The CO2 captured will undergo pressurization to turn it into a liquid that can be stored in cylinders or transported via pipelines. CO2 pressurization and transport consume energy, hence using renewable energy from the reduction measures is crucial to this stage.
After collecting CO2, it is reused or recycled and turned into fuels, chemicals, or construction and commodity materials, to complete a circular carbon economy.
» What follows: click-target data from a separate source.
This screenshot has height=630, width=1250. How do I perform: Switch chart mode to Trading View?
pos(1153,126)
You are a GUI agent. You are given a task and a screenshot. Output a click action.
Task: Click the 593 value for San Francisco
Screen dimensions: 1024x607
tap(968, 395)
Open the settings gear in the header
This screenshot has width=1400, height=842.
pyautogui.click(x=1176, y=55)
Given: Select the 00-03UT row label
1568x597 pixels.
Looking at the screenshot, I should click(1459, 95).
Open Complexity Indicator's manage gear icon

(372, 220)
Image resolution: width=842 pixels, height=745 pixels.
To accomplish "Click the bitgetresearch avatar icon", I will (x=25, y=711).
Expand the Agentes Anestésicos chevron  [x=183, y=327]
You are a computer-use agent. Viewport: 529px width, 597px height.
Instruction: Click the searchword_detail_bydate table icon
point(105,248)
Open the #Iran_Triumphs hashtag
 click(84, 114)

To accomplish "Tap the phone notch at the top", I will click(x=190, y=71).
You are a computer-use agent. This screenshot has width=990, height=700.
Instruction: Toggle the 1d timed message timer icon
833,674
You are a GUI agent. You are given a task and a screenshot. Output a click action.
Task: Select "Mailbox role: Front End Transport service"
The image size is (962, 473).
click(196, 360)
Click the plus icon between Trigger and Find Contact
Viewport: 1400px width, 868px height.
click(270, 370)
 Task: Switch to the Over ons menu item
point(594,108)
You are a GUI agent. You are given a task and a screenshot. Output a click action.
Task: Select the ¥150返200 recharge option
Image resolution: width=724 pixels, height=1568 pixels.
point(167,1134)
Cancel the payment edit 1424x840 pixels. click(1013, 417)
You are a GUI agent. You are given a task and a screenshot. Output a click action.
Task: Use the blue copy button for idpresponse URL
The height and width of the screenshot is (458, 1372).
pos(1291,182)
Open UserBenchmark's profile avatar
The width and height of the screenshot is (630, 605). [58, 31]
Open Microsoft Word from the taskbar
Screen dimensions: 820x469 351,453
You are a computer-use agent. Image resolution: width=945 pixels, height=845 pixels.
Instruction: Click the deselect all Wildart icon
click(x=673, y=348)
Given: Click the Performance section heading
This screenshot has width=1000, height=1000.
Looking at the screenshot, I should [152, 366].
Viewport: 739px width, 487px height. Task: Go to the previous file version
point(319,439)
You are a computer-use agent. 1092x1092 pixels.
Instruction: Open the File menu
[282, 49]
Apart from reuse, CO2 can also be compressed to form a supercritical fluid (SCF), a fluid that combines the properties of gases and liquids simultaneously. The SCF is injected into suitable geological structures 800m underground for permanent storage. Most of these sequestration sites are empty offshore oil wells to minimize energy consumption from additional drilling into the ground.
Why Is the Circular Carbon Economy Important to Us?
Because it offers the possibility of maintaining current economic development and quality of life while avoiding threats from climate change to our living environment, a circular carbon economy has become a become an overwhelming important goal. It can minimize the use of organic carbon resources, preventing them from being converted into CO2 and released into the atmosphere. At the same time, removal measures can convert CO2 in the atmosphere back into organic carbon or store it in the earth’s crust. The ultimate goal is to restore GHG concentration in the atmosphere to pre-industrial revolution levels, which is consistent with the carbon reduction guidelines formulated by the IPCC to offset humanity’s impact on climate.